El Gobierno ha visto la pertinencia de no hacer reforma tributaria.
Se trató de una decisión netamente política.
Todos sabemos de la urgente necesidad de financiar el déficit y de bajar la carga de la deuda.
Hacienda hizo su tarea. Se vio la cara con sectores económicos claves para la recaudación y, de hecho, tenía un muñeco prácticamente armado.
En algún momento tendremos que sentarnos a discutir un cambio en el sistema tributario.
Ojalá que el retraso no sea tan prolongado que, al aplicar la medicina, el dolor sea insoportable.

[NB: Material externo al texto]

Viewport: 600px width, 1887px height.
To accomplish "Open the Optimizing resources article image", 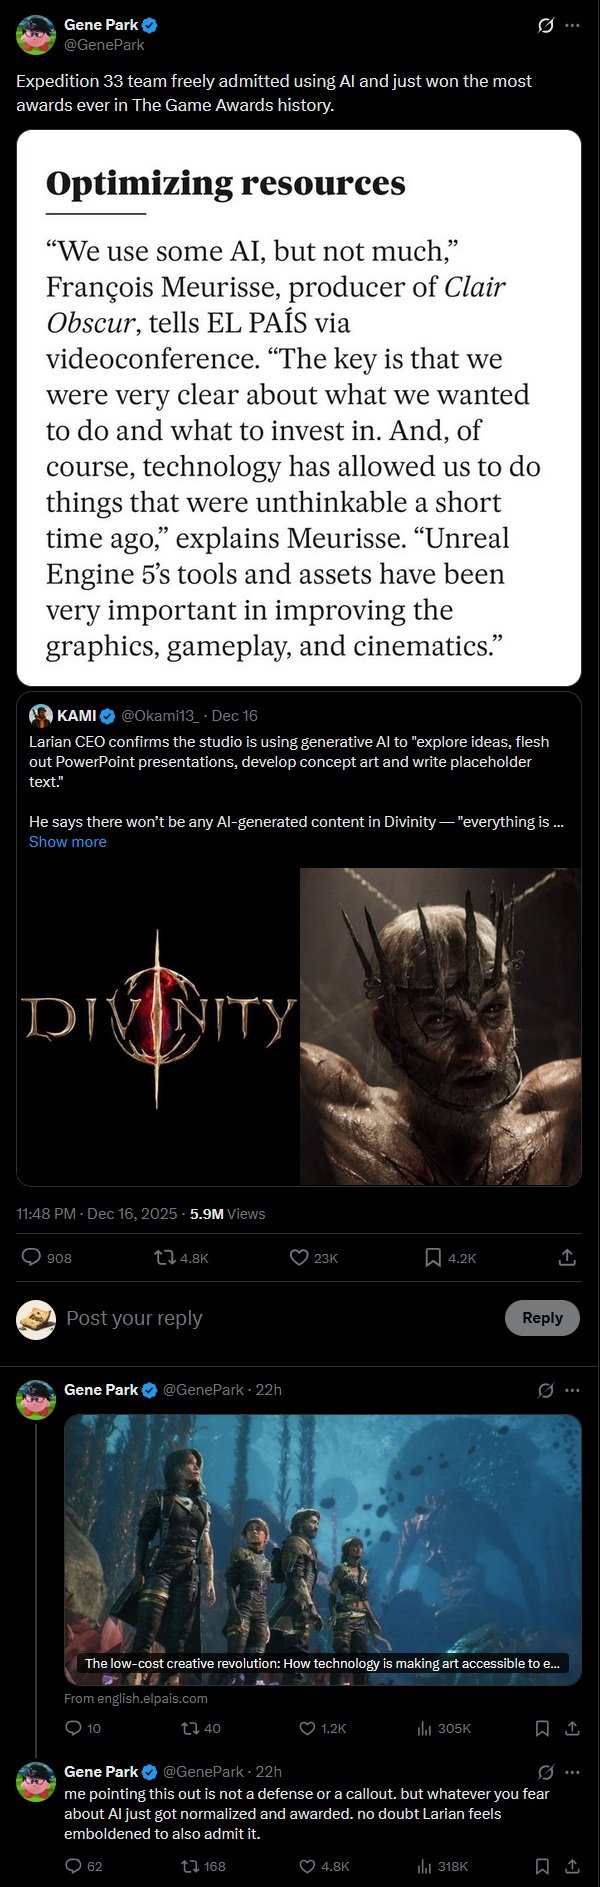I will pyautogui.click(x=299, y=407).
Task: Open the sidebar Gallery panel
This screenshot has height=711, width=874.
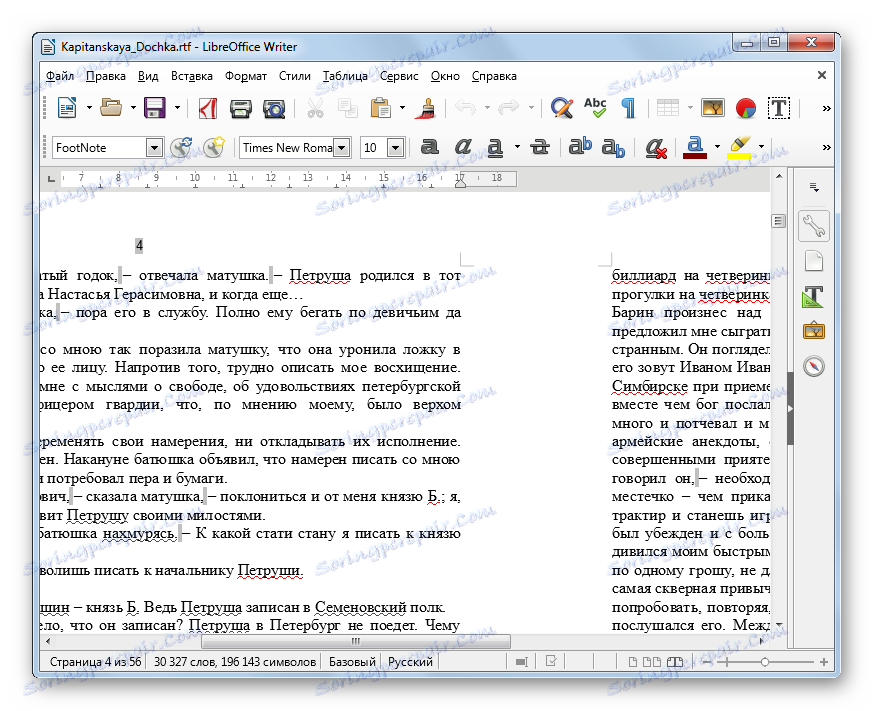Action: [814, 331]
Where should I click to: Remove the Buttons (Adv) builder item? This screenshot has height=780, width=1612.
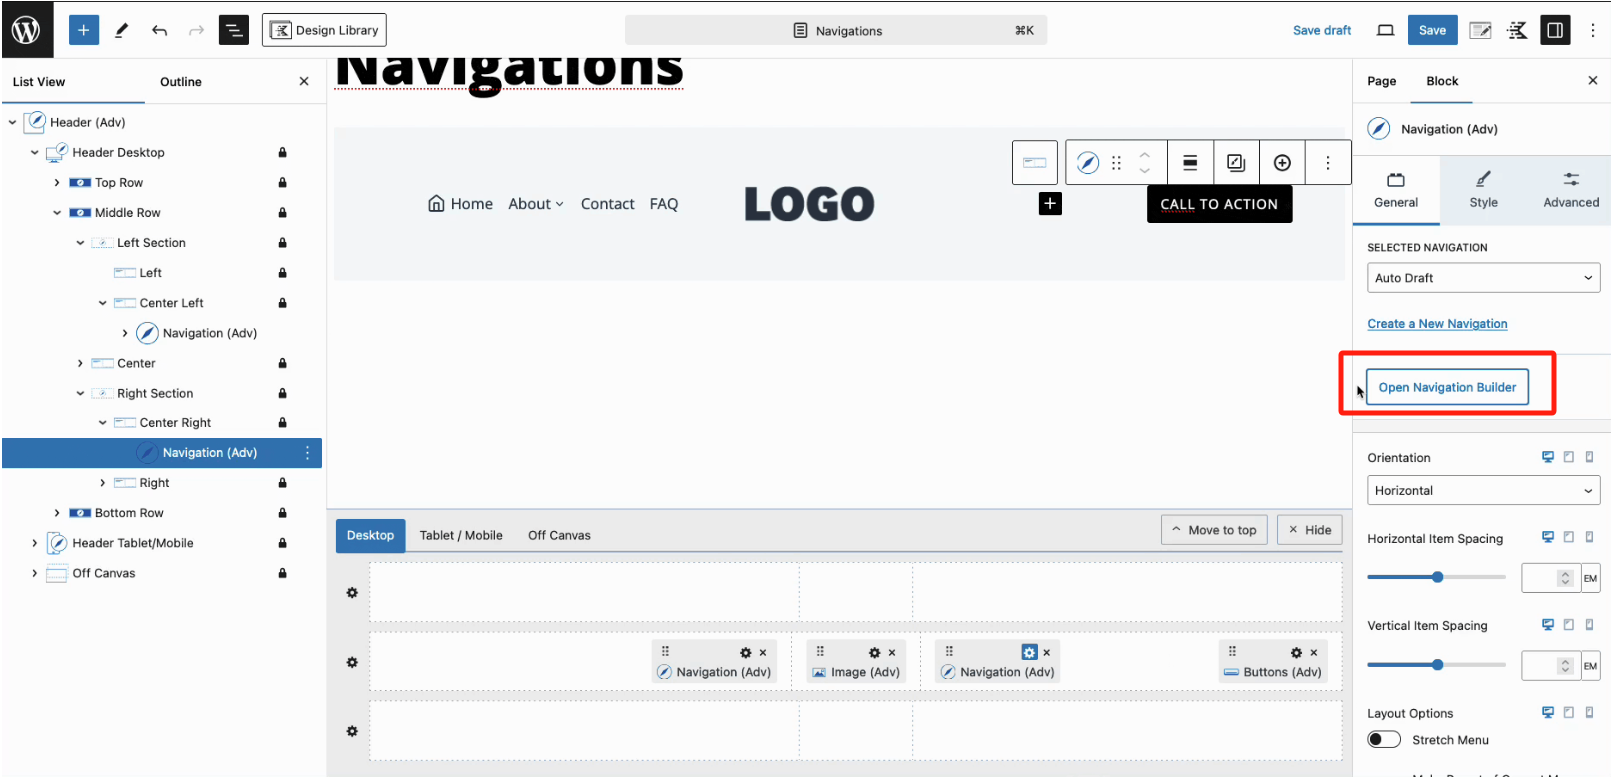[x=1314, y=653]
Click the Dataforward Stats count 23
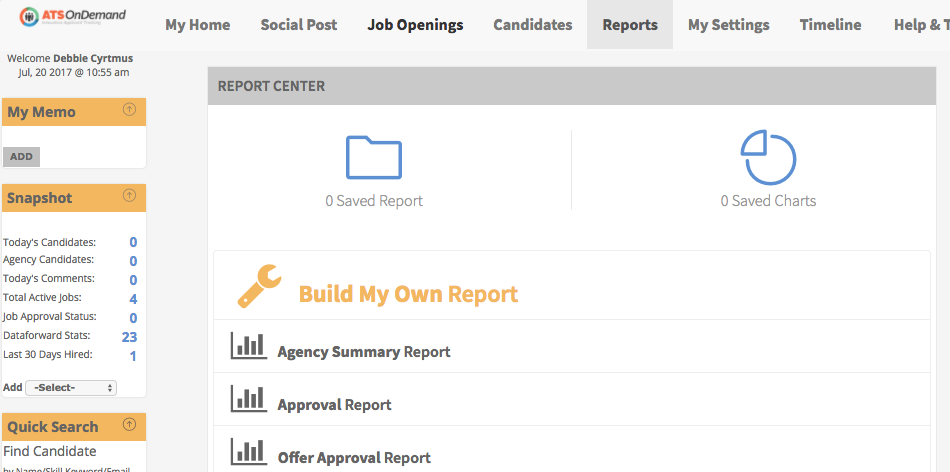 (x=129, y=337)
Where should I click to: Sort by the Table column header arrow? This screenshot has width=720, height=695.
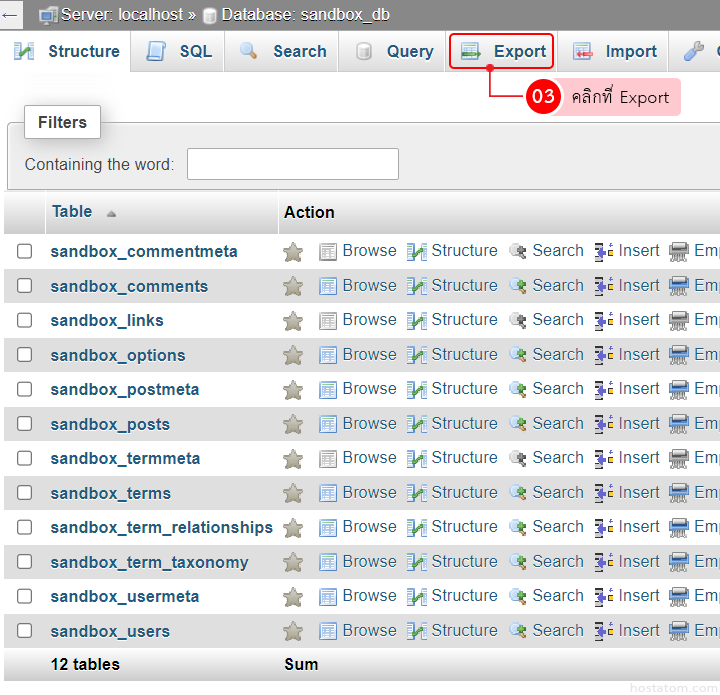coord(111,213)
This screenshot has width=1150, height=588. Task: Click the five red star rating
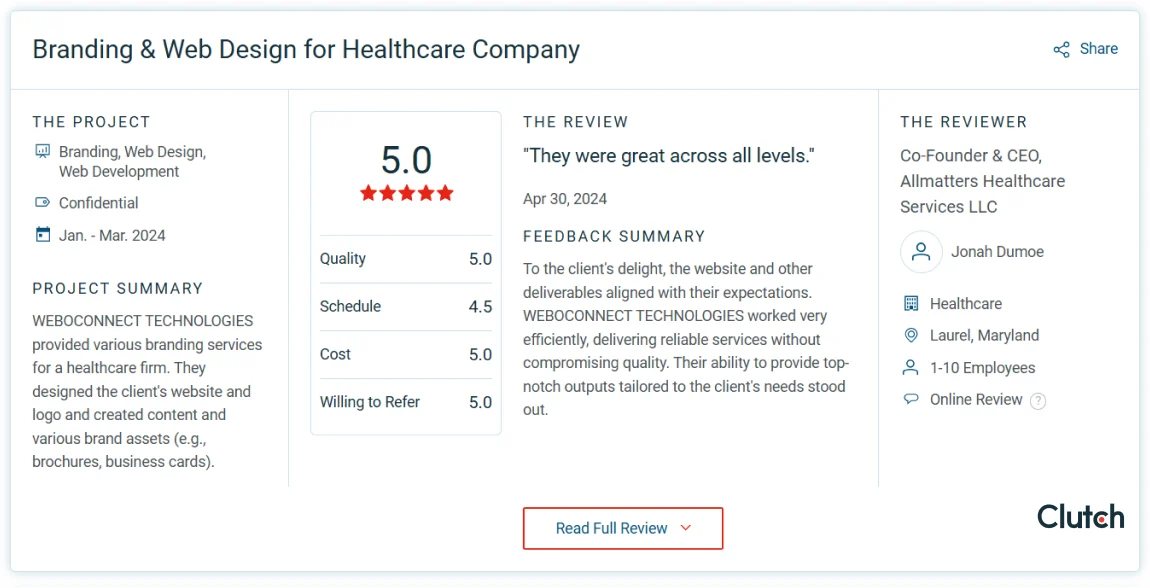click(406, 194)
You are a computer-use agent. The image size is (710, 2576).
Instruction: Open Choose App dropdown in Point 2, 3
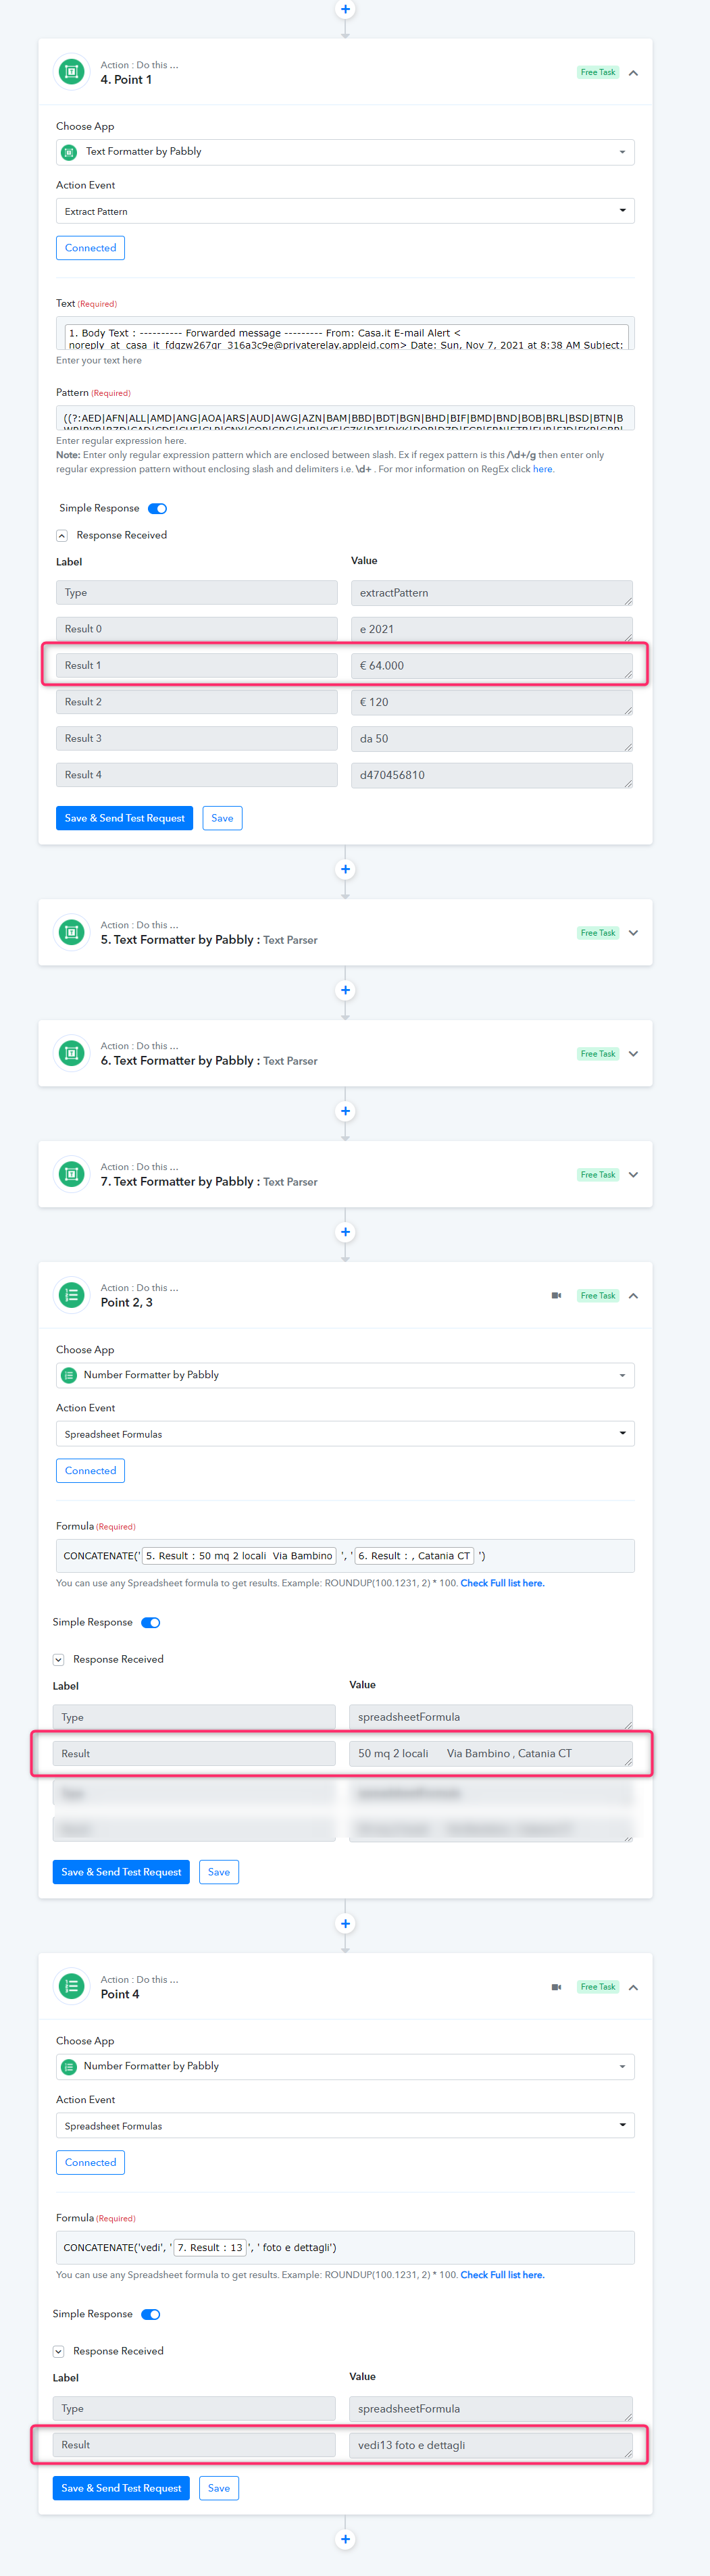point(345,1375)
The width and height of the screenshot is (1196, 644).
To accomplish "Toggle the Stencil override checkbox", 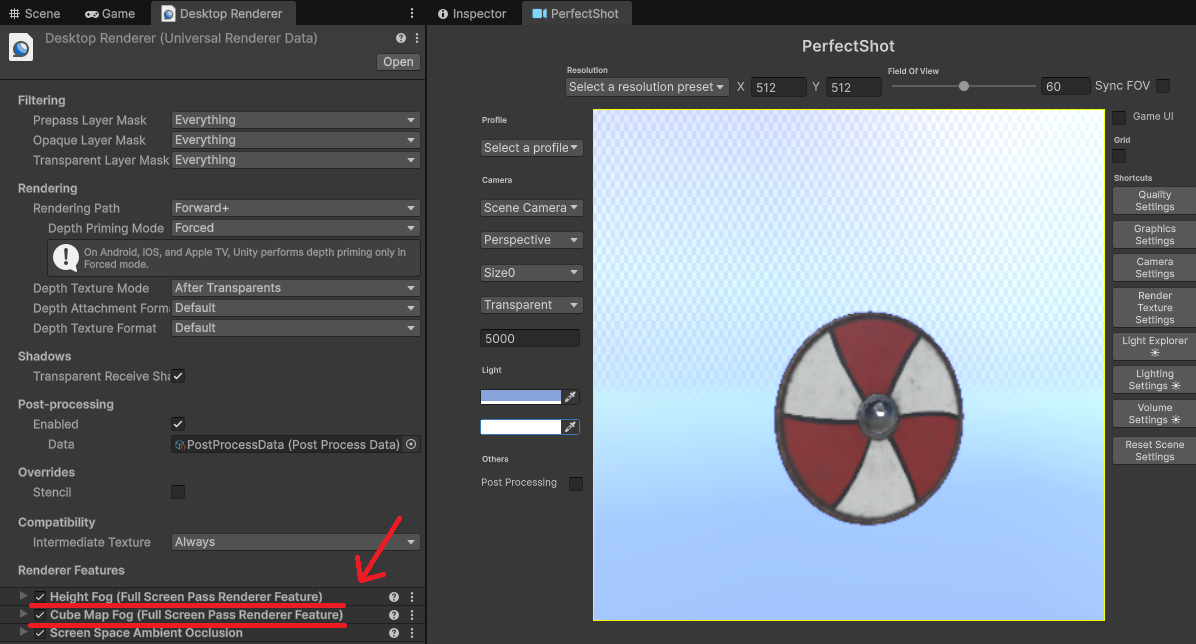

Entiendo que, si bien se aplazó la reforma por considerarla inoportuna, hace rato que debimos haber instalado un diálogo en el Consejo Económico y Social para ir definiéndola de cara al futuro.
Siempre se ha dicho que el mejor momento para pasar reformas en un país reeleccionista, o en cualquier otro, es al inicio de la gestión.
Llevarlas a cabo por la mitad o al término de un período, es un suicidio político.
Desde esa óptica, tengo mis dudas de que podamos impulsar una reforma de ese tipo para los próximos años.
Ahora bien, no entiendo cómo el gobierno desaprovecha algunas soluciones fiscales que pueden ayudar bastante a las finanzas públicas.
Me refiero específicamente a la extensión de las operaciones de Barrick Pueblo Viejo y a la apertura del proyecto Romero en San Juan.
Los aportes anuales de esas dos iniciativas exportadoras equivaldrían a una reforma tributaria, pero observo que la voluntad política escasea para impulsar esto.